→ TASK DESCRIPTION
Among the entries below, find the line with "You are a GUI", then quote it and each following line up to and including the line with "Image resolution: width=974", and nothing else.

→ MATERIAL TO PROCESS
*****

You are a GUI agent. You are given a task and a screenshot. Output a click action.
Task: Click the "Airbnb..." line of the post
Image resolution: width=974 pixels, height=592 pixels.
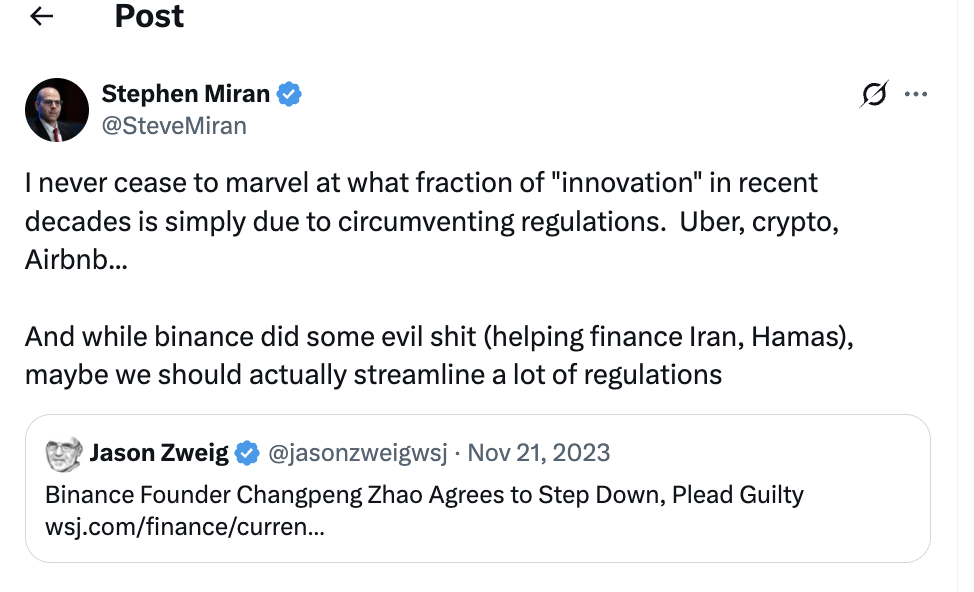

*****

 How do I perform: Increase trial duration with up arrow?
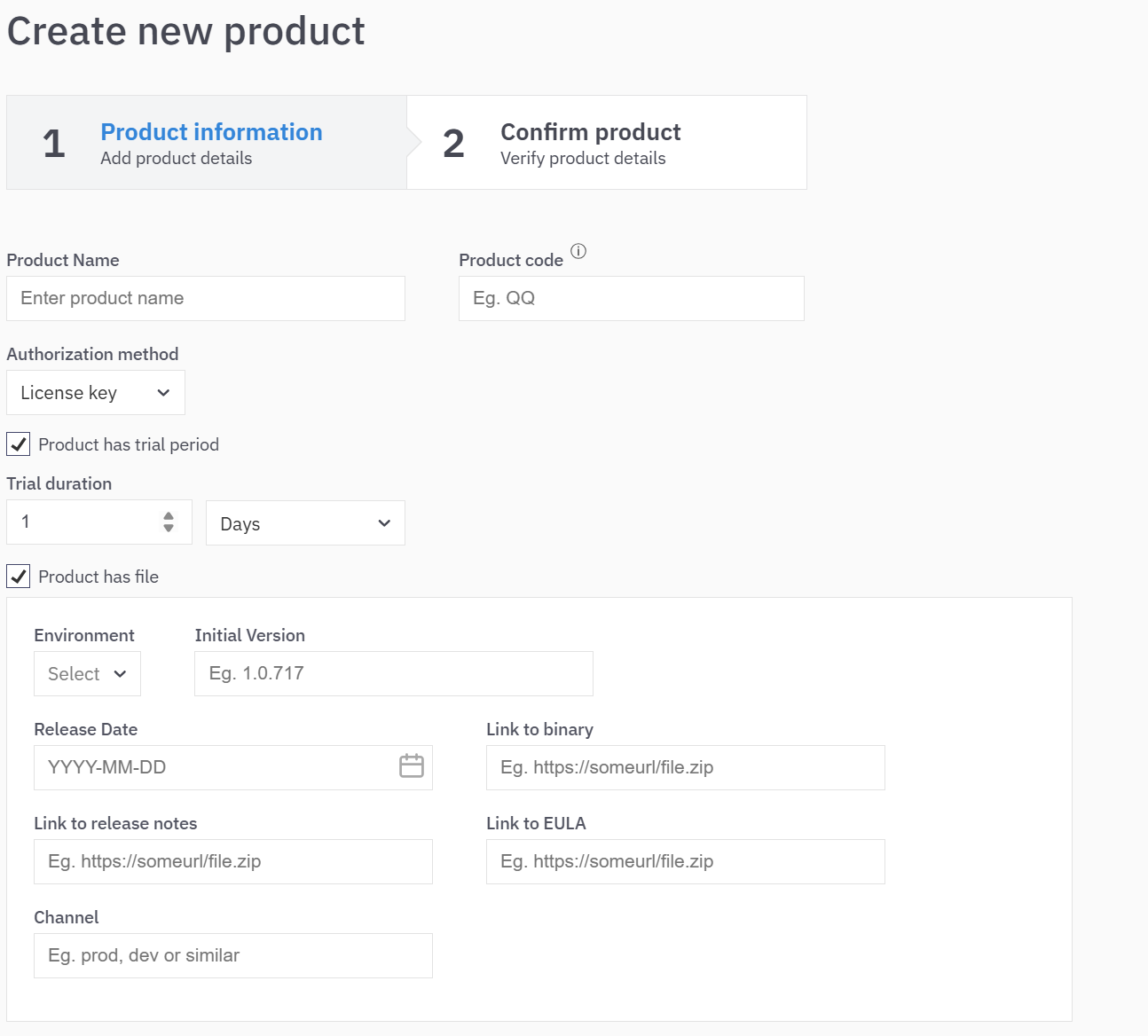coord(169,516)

*****

→ ANSWER BOX
You are a GUI agent. You are given a task and a screenshot. Output a click action.
Task: Click the "Airbnb..." line of the post
Image resolution: width=974 pixels, height=592 pixels.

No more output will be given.